Chapter 9: Sampling & Decoding
After the model produces logits — a raw score for every token in the vocabulary — the sampler’s job is to turn those scores into an actual next token. This sounds simple, but the sampling layer is where temperature, top-k, top-p, repetition penalties, structured output constraints, and even speculative decoding all come together. nano-vllm keeps it minimal with a clever trick; production vLLM builds a full pipeline.
The Gumbel-Max Trick
nano-vllm’s entire sampler fits in about 12 lines, and it uses the Gumbel-max trick instead of the usual softmax → multinomial approach.
class Sampler(nn.Module):
def forward(self, logits, sampling_params):
if sampling_params.temperature == 0:
# Greedy: just take the argmax
return logits.argmax(dim=-1)
# Apply temperature
logits = logits / sampling_params.temperature
# Gumbel-max trick: add Gumbel noise, then argmax
# This is equivalent to sampling from softmax(logits)
u = torch.rand_like(logits)
gumbel_noise = -torch.log(-torch.log(u + 1e-8) + 1e-8)
return (logits + gumbel_noise).argmax(dim=-1)
Why the Gumbel-max trick? The standard approach — torch.softmax(logits) followed by torch.multinomial() — involves two operations that are hard for torch.compile to fuse. The Gumbel-max trick replaces them with element-wise operations (rand_like, log, add) and an argmax, all of which torch.compile handles well. The result is mathematically equivalent: sampling from softmax(logits / temperature).
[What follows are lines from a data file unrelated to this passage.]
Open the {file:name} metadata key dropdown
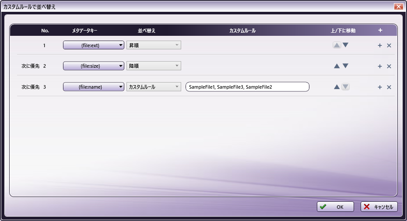407x221 pixels. point(94,87)
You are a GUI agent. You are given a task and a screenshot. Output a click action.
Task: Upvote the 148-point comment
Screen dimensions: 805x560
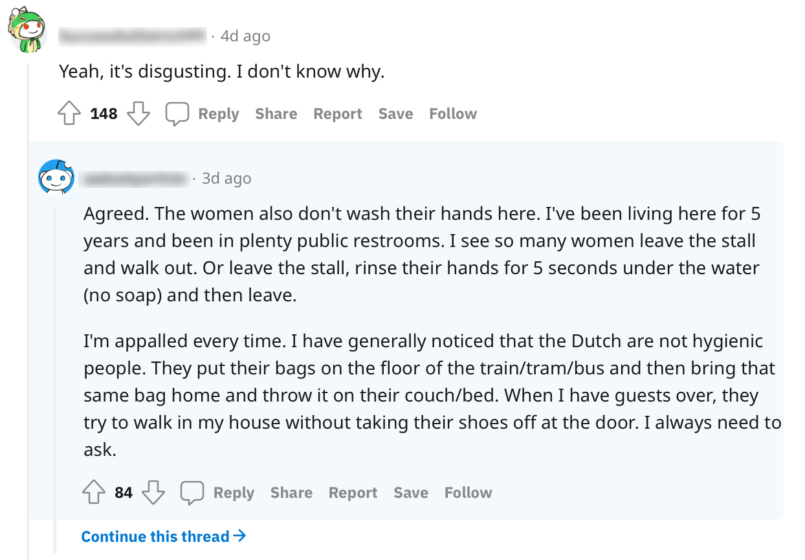coord(69,114)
The trick works because of a property of the Gumbel distribution: if you add independent Gumbel(0,1) noise to each logit and take the argmax, the probability of selecting each token is exactly softmax(logits). Scaling logits by 1/temperature before adding noise gives you temperature-controlled sampling.
Temperature Scaling
Temperature controls the “sharpness” of the probability distribution:
- temperature = 0 — greedy decoding, always pick the highest-probability token
- temperature < 1 — sharper distribution, more deterministic (the model is more “confident”)
- temperature = 1 — sample from the model’s natural distribution
- temperature > 1 — flatter distribution, more random (the model “explores” more)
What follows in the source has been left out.